BNP Paribas now expects a 0.25 percentage point increase in Selic in September

BNP Paribas now expects a 0.25 percentage point increase in Selic in September

BNP Paribas has started to forecast a 0.25 percentage point increase in the Selic rate at the next central bank meeting on September 17-18, which is expected to start a cycle of hikes, citing a warming labor market, loose fiscal policy and inflation expectations firmly above target until 2027.

In addition to the September adjustment, the institute said in a statement that it expects interest rate increases of 0.50 percentage points in November and December and 0.25 percentage points in January and March, for a total increase cycle of 1.75 percentage points. The Selic has been at 10.50% since June, when the BC stopped its cycle of cuts.

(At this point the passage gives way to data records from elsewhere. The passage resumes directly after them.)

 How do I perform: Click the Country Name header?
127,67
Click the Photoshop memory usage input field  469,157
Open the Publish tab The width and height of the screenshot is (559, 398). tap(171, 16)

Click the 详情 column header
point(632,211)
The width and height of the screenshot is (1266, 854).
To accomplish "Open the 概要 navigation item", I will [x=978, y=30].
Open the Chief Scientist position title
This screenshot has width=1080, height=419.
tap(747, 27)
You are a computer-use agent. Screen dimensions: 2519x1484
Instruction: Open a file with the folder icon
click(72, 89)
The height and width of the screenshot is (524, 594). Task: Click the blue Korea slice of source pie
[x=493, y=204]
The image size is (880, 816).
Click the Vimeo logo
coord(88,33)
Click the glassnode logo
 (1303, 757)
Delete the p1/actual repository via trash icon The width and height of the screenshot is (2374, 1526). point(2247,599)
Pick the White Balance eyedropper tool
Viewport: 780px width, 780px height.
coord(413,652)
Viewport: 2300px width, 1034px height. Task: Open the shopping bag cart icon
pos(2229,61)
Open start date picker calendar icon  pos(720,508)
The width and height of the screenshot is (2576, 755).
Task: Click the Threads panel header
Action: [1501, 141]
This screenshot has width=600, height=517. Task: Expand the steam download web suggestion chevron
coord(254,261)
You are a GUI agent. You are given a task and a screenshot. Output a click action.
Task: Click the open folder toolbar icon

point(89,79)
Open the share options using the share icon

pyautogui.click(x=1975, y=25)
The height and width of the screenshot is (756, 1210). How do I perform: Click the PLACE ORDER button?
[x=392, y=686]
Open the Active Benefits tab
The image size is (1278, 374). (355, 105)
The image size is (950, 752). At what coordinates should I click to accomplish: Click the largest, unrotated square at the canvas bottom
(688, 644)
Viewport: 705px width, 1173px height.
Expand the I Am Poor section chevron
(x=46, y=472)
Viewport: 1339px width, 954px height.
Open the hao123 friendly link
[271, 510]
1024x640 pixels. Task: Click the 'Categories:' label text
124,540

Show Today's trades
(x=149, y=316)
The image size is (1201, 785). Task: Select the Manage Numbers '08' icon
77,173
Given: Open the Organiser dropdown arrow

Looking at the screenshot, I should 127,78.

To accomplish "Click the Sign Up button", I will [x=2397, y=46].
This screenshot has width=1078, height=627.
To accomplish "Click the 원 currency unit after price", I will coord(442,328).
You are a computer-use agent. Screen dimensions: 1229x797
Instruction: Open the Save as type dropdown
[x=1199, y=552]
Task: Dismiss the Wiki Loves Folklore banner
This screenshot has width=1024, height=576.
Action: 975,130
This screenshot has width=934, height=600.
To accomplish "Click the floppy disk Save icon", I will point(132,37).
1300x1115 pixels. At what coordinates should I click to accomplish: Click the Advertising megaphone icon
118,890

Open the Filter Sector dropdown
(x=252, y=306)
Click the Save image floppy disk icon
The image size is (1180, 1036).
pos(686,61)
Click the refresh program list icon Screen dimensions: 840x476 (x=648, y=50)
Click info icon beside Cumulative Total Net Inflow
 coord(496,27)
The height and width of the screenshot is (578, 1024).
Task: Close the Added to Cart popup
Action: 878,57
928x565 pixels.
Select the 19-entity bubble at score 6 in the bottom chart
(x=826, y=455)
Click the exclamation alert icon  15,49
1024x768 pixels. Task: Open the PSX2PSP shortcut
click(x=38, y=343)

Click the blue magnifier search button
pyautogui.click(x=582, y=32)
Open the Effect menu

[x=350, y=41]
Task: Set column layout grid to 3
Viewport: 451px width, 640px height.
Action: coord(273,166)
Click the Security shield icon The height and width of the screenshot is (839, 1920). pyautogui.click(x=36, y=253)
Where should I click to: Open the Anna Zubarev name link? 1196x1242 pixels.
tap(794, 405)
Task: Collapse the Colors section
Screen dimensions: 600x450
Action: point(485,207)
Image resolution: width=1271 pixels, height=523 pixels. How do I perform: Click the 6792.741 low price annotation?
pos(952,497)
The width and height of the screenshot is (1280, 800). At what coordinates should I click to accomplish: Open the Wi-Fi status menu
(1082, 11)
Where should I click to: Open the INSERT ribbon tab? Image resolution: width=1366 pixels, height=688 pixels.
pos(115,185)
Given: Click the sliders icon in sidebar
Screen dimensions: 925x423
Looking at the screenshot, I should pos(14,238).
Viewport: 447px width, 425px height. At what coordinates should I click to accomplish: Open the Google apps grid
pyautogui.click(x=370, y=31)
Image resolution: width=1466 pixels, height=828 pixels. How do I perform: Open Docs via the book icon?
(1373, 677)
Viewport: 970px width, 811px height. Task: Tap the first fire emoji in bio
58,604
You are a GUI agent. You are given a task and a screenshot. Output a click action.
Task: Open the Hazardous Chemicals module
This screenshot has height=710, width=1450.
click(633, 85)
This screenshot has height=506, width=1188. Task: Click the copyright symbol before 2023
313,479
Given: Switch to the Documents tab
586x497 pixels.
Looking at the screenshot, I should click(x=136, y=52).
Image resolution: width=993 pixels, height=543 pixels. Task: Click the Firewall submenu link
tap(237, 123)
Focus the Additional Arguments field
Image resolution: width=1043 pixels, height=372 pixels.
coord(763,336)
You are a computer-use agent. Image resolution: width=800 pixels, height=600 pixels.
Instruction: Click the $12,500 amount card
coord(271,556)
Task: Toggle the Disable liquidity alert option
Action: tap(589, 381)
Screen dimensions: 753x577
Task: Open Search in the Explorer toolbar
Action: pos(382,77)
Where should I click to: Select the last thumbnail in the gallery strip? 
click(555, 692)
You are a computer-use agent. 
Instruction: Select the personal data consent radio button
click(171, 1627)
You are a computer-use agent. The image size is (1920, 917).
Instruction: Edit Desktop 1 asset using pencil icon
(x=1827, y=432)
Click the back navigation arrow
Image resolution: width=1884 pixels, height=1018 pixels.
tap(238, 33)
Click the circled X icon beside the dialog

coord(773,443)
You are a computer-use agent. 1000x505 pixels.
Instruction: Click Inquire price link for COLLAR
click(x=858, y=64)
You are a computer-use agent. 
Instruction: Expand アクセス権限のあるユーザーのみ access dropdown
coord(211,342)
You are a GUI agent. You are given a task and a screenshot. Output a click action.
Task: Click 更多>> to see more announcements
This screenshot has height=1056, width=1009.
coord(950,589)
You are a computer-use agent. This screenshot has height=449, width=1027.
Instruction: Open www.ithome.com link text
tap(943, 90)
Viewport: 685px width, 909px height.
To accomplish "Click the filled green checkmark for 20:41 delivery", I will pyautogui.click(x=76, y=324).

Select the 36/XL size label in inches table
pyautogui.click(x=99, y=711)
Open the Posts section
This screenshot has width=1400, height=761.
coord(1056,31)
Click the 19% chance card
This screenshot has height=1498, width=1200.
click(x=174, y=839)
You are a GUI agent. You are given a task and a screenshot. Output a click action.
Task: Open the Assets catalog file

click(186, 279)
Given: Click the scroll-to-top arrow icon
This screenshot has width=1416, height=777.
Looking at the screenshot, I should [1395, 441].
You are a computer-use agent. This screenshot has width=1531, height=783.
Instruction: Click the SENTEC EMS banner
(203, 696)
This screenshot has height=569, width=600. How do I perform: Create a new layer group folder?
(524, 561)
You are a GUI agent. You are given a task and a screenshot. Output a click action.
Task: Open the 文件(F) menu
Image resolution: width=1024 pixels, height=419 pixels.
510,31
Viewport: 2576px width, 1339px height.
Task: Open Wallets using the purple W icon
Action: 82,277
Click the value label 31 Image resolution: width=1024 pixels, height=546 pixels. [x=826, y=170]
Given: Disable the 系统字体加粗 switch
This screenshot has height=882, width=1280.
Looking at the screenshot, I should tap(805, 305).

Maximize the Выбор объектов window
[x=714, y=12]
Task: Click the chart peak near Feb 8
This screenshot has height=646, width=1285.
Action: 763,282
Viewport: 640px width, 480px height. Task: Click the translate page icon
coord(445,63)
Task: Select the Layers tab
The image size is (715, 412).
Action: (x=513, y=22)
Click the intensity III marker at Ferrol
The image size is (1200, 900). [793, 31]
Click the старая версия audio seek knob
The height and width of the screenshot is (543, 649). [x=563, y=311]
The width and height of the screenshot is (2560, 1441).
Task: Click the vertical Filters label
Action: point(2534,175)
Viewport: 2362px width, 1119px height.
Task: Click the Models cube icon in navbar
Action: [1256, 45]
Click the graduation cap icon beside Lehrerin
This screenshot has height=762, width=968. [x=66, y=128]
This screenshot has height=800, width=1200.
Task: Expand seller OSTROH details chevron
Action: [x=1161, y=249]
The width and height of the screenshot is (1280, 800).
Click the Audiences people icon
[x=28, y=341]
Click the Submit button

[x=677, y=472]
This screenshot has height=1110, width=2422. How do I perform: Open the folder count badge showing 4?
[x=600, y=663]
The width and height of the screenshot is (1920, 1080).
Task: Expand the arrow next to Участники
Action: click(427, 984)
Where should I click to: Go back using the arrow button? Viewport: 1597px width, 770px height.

“The comments of the president and directors of the Central Bank after the last meeting of the Monetary Policy Committee reinforced the openness of the COPOM regarding the next steps, but also highlighted the discomfort with current inflation and the clear discomfort with the expectations of inflation above the target by 2027,” the bank said in a note signed by economists Fernanda Guardado, former director of the Central Bank, and Laiz Carvalho.

According to the bank, the current scenario calls for greater caution on the part of the CB as the reductions in the first half of the year have slowed the disinflation process and have failed to re-anchor long-term inflation expectations.

The note stresses that recent data reiterate that the labor market remains strong and that GDP growth is above potential, with previous cuts this year still in place, but also highlights that the disinflationary process appears to have stabilized at the current level.

“Given the data-driven nature of monetary policy, we believe the balance of risks has tilted towards the need for an adjustment of the policy rate, as the current level does not appear to be sufficient to slow the economy as much as needed and to support the completion of the disinflationary trend towards the aim and, equally importantly, the re-anchoring of long-term inflation expectations,” the paper reads.